La Guinée envisage la création d’un fonds souverain pour mieux gérer les revenus issus de ses abondantes ressources minières, en particulier ceux provenant du gisement de fer de Simandou. En principe, cette initiative permettrait au pays d’échapper au piège du « syndrome hollandais », plus connu sous l’appellation de la « malédiction des ressources naturelles », en convertissant ces richesses non renouvelables en un capital financier pérenne. Toutefois, cette perspective n’est envisageable qu’à une condition essentielle : que l’exploitation minière dégage effectivement des surplus financiers suffisamment conséquents pour justifier la mise en place d’un tel mécanisme de gestion.

Oui en effet, cette réflexion soulève plusieurs questions clés : les flux financiers attendus de Simandou seront-ils suffisants et suffisamment stables ? Les institutions guinéennes disposent-elles de la capacité technique requise ? Le cadre juridique et de gouvernance est-il assez solide pour prévenir les détournements ? Autant d’éléments qui devront être soigneusement évalués avant toute décision.
Cette nuance est cruciale : avant de se lancer dans la création d’un fonds souverain, la Guinée doit s’assurer que les revenus miniers dépassent largement les besoins budgétaires immédiats. Sans cette marge financière, un fonds souverain risquerait de devenir un outil inefficace, voire contre-productif, en détournant des ressources précieuses qui seraient mieux utilisées pour répondre aux urgences économiques et sociales du pays. La viabilité du projet dépend donc avant tout d’une exploitation minière réellement rentable et d’une gestion rigoureuse des recettes.

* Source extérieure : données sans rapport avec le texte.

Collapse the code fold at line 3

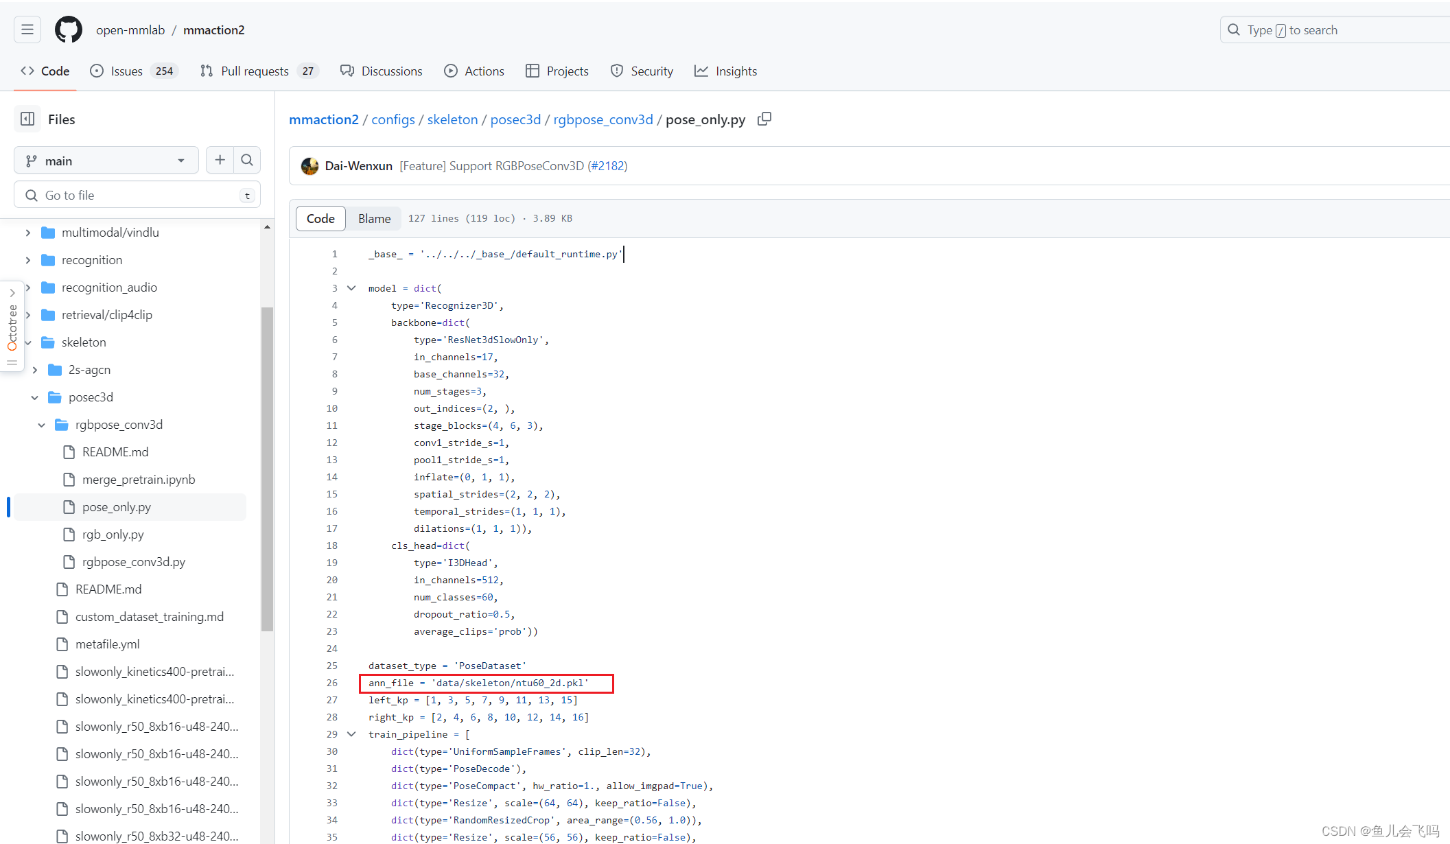pyautogui.click(x=351, y=288)
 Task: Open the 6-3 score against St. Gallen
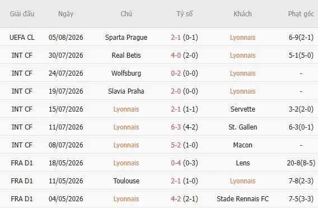click(x=176, y=127)
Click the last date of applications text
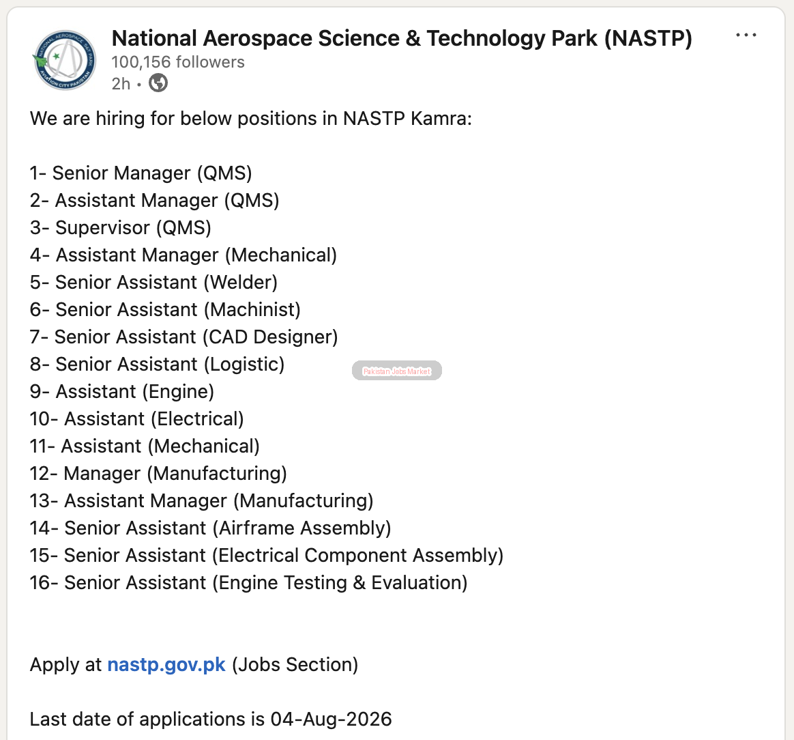794x740 pixels. coord(211,720)
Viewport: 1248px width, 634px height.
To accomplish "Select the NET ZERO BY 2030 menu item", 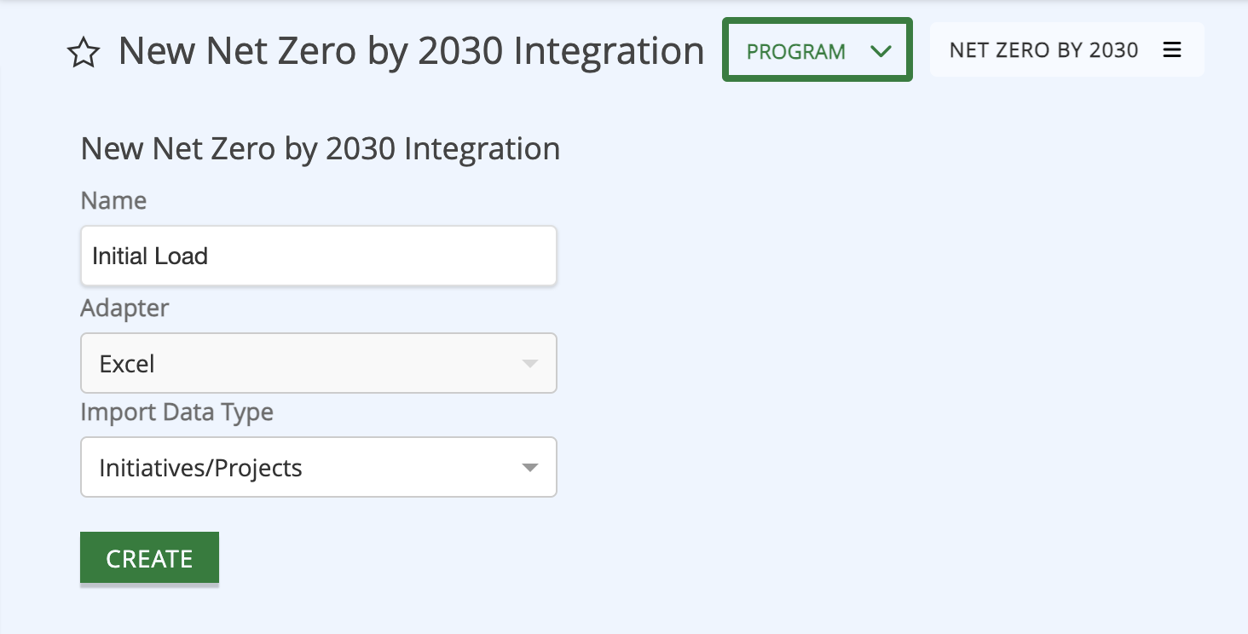I will [x=1043, y=49].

L’expérience historique révèle un paradoxe troublant : les pays dotés d’abondantes ressources naturelles tombent souvent dans le piège du « syndrome hollandais ». Ce phénomène économique pervers transforme la richesse minière ou énergétique en un véritable fléau, engendrant une dangereuse dépendance aux matières premières, une explosion de la corruption et, ironiquement, un appauvrissement généralisé de la population.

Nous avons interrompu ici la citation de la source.